---
source: arxiv
url: http://arxiv.org/abs/2603.10712v1
published_at: '2026-03-11T12:39:55'
authors:
- Xiaoxu Xu
- Hao Li
- Jinhui Ye
- Yilun Chen
- Jia Zeng
- Xinyi Chen
- Linning Xu
- Dahua Lin
- Weixin Li
- Jiangmiao Pang
topics:
- vision-language-action
- world-model
- generalist-robot-policy
- sim2real
- robot-manipulation
relevance_score: 0.98
run_id: materialize-outputs
language_code: en
---

# FutureVLA: Joint Visuomotor Prediction for Vision-Language-Action Model

## Summary
FutureVLA targets the “future awareness” problem in robot Vision-Language-Action models, learning a joint visuomotor representation that combines visual constraints and action dynamics at the same time. The core idea is to first learn visual and motor-control information separately, then recombine them through gated interaction, and distill this future prior into downstream VLAs.

## Problem
- Existing VLAs try to incorporate future supervision, but common approaches either reconstruct future frames, which easily wastes capacity on task-irrelevant visual details, or only use sparse frame pairs, which breaks the continuous-time structure that robot actions should naturally have.
- This causes the representation to be dominated by static scene appearance, making it hard to truly capture the joint visuomotor relationship of “how environmental geometry constrains action execution.”
- This problem matters because robot control must not only observe the present but also predict action consequences; if future modeling is inaccurate, long-horizon and contact-rich tasks are more likely to fail.

## Approach
- Proposes a two-stage framework, **FutureVLA**: first joint visuomotor pretraining, then downstream VLA post-training alignment.
- During pretraining, the input is continuous multi-frame video clips rather than sparse frame pairs; a frozen 3D-VAE is first used to compress videos into temporal tokens, preserving dynamic information while reducing redundancy.
- Designs **Joint Visuomotor Gating (JVG)**: the representation is split into a visual stream and an action stream.
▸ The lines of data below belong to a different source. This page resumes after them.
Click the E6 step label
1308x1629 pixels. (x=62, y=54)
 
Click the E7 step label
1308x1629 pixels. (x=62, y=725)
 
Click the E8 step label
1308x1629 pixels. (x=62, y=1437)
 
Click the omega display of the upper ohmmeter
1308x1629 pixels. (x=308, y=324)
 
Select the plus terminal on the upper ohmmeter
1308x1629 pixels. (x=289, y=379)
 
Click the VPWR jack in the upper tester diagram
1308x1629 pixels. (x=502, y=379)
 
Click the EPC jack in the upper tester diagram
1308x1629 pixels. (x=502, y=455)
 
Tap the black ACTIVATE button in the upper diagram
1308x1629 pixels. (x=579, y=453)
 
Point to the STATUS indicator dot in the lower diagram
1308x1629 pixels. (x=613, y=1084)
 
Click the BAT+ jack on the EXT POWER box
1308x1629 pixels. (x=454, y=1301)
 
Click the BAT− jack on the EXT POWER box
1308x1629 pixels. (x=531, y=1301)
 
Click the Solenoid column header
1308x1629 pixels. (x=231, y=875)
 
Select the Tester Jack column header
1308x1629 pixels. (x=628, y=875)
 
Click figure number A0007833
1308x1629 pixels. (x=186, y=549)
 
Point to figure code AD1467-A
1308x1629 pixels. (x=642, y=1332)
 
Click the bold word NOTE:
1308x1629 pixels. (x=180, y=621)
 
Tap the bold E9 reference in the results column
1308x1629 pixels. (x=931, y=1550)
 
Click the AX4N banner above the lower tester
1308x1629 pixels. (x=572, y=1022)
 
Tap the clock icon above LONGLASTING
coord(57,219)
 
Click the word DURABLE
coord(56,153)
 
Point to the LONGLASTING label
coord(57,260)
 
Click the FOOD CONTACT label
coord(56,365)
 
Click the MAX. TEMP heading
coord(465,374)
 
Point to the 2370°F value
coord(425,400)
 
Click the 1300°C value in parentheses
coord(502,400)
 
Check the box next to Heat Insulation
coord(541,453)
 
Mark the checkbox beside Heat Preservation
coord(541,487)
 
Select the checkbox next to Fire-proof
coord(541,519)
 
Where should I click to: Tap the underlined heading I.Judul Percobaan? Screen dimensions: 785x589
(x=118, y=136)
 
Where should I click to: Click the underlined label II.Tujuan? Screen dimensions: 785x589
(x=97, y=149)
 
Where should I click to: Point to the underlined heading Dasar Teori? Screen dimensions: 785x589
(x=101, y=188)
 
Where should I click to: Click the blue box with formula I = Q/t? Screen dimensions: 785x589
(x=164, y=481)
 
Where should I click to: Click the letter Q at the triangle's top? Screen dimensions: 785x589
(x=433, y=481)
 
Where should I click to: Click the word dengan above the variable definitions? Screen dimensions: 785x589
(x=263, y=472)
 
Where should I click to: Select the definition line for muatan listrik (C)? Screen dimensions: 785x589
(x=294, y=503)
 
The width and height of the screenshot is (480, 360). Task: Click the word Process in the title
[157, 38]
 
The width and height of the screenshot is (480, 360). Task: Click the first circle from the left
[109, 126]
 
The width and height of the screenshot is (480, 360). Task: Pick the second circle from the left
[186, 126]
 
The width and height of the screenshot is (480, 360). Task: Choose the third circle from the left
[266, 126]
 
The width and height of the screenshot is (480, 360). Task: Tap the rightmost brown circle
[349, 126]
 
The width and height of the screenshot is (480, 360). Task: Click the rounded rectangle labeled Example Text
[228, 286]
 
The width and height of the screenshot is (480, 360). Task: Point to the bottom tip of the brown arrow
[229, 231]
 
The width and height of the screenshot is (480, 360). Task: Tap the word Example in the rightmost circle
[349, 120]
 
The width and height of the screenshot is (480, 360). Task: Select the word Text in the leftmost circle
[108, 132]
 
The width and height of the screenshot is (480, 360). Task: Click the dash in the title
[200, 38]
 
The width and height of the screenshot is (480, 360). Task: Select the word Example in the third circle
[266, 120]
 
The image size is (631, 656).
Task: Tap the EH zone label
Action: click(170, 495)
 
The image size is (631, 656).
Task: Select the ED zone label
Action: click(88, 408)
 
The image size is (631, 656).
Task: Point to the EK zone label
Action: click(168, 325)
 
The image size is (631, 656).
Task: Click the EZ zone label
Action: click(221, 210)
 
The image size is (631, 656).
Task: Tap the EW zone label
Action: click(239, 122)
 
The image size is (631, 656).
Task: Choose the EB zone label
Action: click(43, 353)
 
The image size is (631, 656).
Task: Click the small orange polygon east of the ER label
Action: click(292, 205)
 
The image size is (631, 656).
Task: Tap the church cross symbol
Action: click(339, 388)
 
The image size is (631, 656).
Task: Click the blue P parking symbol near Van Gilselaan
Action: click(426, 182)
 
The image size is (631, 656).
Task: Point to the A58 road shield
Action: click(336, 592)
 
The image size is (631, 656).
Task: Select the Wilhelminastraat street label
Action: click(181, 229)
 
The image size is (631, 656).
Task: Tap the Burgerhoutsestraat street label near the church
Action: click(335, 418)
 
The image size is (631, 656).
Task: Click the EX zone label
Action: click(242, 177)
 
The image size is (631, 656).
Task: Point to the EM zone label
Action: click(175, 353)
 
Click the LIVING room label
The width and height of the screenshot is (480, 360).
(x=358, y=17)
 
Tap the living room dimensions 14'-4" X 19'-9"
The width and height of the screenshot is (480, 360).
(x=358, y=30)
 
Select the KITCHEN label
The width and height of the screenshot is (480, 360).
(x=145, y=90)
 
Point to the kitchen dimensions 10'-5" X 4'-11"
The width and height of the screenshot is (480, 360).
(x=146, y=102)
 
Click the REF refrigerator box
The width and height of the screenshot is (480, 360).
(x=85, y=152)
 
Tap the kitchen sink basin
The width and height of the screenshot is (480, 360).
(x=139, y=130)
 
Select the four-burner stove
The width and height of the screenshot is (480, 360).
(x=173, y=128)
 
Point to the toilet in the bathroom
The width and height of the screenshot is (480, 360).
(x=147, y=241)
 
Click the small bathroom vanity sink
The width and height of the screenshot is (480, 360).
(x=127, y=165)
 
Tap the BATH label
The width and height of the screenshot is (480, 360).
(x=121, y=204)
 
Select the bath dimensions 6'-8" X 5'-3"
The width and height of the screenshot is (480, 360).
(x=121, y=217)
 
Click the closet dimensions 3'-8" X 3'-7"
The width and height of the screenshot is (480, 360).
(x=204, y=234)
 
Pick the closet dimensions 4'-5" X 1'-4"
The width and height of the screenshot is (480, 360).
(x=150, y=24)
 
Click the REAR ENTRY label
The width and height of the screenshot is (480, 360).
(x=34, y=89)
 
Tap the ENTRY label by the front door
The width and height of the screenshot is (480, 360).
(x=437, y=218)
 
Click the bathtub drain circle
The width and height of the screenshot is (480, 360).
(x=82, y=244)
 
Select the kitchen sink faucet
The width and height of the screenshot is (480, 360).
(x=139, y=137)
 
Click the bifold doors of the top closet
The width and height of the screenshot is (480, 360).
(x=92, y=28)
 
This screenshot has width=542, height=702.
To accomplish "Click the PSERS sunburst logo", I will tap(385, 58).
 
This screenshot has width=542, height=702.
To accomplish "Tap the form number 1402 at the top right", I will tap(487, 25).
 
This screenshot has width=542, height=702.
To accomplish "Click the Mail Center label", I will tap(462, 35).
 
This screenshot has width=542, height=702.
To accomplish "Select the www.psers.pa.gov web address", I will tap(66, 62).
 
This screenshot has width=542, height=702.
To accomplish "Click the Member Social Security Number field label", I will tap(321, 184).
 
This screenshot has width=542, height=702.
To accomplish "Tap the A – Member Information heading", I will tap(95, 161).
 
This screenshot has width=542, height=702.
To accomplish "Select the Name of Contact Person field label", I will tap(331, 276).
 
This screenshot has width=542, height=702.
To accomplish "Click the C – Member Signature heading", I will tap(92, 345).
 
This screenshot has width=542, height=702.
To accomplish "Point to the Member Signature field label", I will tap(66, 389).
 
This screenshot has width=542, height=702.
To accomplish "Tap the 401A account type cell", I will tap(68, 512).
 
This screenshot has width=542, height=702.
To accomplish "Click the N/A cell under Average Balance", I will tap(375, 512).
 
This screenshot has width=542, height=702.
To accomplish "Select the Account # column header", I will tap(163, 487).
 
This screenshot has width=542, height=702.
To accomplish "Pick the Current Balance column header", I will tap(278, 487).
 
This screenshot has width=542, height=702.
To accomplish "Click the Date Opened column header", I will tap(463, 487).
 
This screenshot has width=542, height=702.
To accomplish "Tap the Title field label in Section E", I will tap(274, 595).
The visual stream is only responsible for preserving initial scene information; the action stream is only responsible for predicting continuous action chunks, thereby reducing “visual dominance.”
- The action stream queries spatial/geometric constraints from the visual stream on demand through gated cross-attention, effectively meaning “the action decides how to move, while vision determines under what constraints it moves,” ultimately forming joint visuomotor embeddings.
- During post-training, the downstream VLA inference structure is not modified; instead, only a lightweight adapter is used to align intermediate VLA representations to these joint visuomotor embeddings, allowing single-frame-input VLAs to internalize future dynamic priors; the paper also shows compatibility with OFT-style and GR00T-style action heads.

## Results
- The paper claims an average improvement of **11.4%** on **SimplerEnv** and **21.7%** on **real robots** (relative to the baseline “without joint visuomotor embedding guidance”).
- Under **Google robot / SimplerEnv / Visual Matching**, **FutureVLA-GT** averages **80.1**, higher than **GR00T-N1.5 35.2**, an absolute gain of **44.9**; **FutureVLA-OT** averages **77.6**, higher than **OpenVLA-OFT 47.5**, a gain of **30.1**. Among them, **Put in Drawer** improves from **7.4** to **85.2** (GT).
- On **WidowX / SimplerEnv**, **FutureVLA-GT** averages **71.9**, higher than **GR00T-N1.5 61.9**, **UniVLA 47.9**, and **Villa-X 40.8**; **FutureVLA-OT** is **63.6**. The paper also reports in ablations that after introducing JVPM guidance, both architectures improve by an average of **9.4** points over their respective **wo/ JVPM** versions (GT: **62.5→71.9**, OT: **54.2→63.6**).
- On **LIBERO**, **FutureVLA-GT/OT** average **98.3/98.2**, outperforming **UniVLA 95.2**, **pi_0 94.2**, and **GR00T-N1.5 93.9**. On the long-horizon **Long** subset, **FutureVLA-GT 96.0**, higher than **UniVLA 92.0**, **pi_0 85.2**, and **WorldVLA 60.0**.
- On four tasks with a **real Franka robot**, **FutureVLA-GT** achieves an average success rate of **70.0%**, **26.7%** higher than **pi_0**. The abstract also emphasizes a significant **21.7%** gain over the baseline in real-world manipulation, especially on continuous-control/contact-rich tasks (such as whiteboard erasing).

## Link
- [http://arxiv.org/abs/2603.10712v1](http://arxiv.org/abs/2603.10712v1)